§ The problem
Return every line of the data exactly as it stands.

____ Data for analysis

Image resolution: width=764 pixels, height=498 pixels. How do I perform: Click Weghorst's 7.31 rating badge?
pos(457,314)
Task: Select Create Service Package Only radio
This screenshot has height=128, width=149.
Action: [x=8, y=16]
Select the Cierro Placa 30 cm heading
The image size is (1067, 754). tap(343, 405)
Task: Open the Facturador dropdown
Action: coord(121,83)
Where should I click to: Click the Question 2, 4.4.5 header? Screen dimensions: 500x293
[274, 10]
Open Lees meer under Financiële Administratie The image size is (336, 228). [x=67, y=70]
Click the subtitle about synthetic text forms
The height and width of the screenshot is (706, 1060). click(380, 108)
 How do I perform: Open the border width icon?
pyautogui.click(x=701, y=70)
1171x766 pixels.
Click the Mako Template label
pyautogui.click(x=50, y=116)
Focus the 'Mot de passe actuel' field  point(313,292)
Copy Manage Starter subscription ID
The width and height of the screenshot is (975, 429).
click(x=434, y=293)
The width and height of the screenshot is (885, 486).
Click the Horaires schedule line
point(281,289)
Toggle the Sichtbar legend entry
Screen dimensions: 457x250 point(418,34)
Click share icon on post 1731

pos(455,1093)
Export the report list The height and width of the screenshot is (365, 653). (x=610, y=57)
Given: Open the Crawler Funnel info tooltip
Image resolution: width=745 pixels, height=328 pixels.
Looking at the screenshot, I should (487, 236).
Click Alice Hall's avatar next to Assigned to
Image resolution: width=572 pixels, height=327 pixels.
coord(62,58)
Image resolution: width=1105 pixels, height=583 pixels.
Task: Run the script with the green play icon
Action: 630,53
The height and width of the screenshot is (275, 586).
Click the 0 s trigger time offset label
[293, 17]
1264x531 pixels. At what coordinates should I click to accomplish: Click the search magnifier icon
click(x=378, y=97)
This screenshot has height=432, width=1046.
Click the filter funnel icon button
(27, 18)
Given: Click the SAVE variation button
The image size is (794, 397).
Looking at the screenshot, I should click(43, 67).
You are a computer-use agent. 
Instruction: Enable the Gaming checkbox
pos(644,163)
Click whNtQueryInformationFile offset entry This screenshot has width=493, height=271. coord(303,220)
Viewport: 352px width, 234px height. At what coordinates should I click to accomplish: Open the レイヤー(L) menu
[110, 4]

________

§ Reply
Image resolution: width=764 pixels, height=498 pixels. How do I perform: Click Weghorst's 7.31 rating badge?
pos(457,314)
Task: Select Create Service Package Only radio
This screenshot has height=128, width=149.
Action: [x=8, y=16]
Select the Cierro Placa 30 cm heading
The image size is (1067, 754). tap(343, 405)
Task: Open the Facturador dropdown
Action: coord(121,83)
Where should I click to: Click the Question 2, 4.4.5 header? Screen dimensions: 500x293
[274, 10]
Open Lees meer under Financiële Administratie The image size is (336, 228). [x=67, y=70]
Click the subtitle about synthetic text forms
The height and width of the screenshot is (706, 1060). click(380, 108)
 How do I perform: Open the border width icon?
pyautogui.click(x=701, y=70)
1171x766 pixels.
Click the Mako Template label
pyautogui.click(x=50, y=116)
Focus the 'Mot de passe actuel' field  point(313,292)
Copy Manage Starter subscription ID
The width and height of the screenshot is (975, 429).
click(x=434, y=293)
The width and height of the screenshot is (885, 486).
Click the Horaires schedule line
point(281,289)
Toggle the Sichtbar legend entry
Screen dimensions: 457x250 point(418,34)
Click share icon on post 1731

pos(455,1093)
Export the report list The height and width of the screenshot is (365, 653). (x=610, y=57)
Given: Open the Crawler Funnel info tooltip
Image resolution: width=745 pixels, height=328 pixels.
Looking at the screenshot, I should (487, 236).
Click Alice Hall's avatar next to Assigned to
Image resolution: width=572 pixels, height=327 pixels.
coord(62,58)
Image resolution: width=1105 pixels, height=583 pixels.
Task: Run the script with the green play icon
Action: 630,53
The height and width of the screenshot is (275, 586).
Click the 0 s trigger time offset label
[293, 17]
1264x531 pixels. At what coordinates should I click to accomplish: Click the search magnifier icon
click(x=378, y=97)
This screenshot has height=432, width=1046.
Click the filter funnel icon button
(27, 18)
Given: Click the SAVE variation button
The image size is (794, 397).
Looking at the screenshot, I should click(43, 67).
You are a computer-use agent. 
Instruction: Enable the Gaming checkbox
pos(644,163)
Click whNtQueryInformationFile offset entry This screenshot has width=493, height=271. coord(303,220)
Viewport: 352px width, 234px height. At what coordinates should I click to accomplish: Open the レイヤー(L) menu
[110, 4]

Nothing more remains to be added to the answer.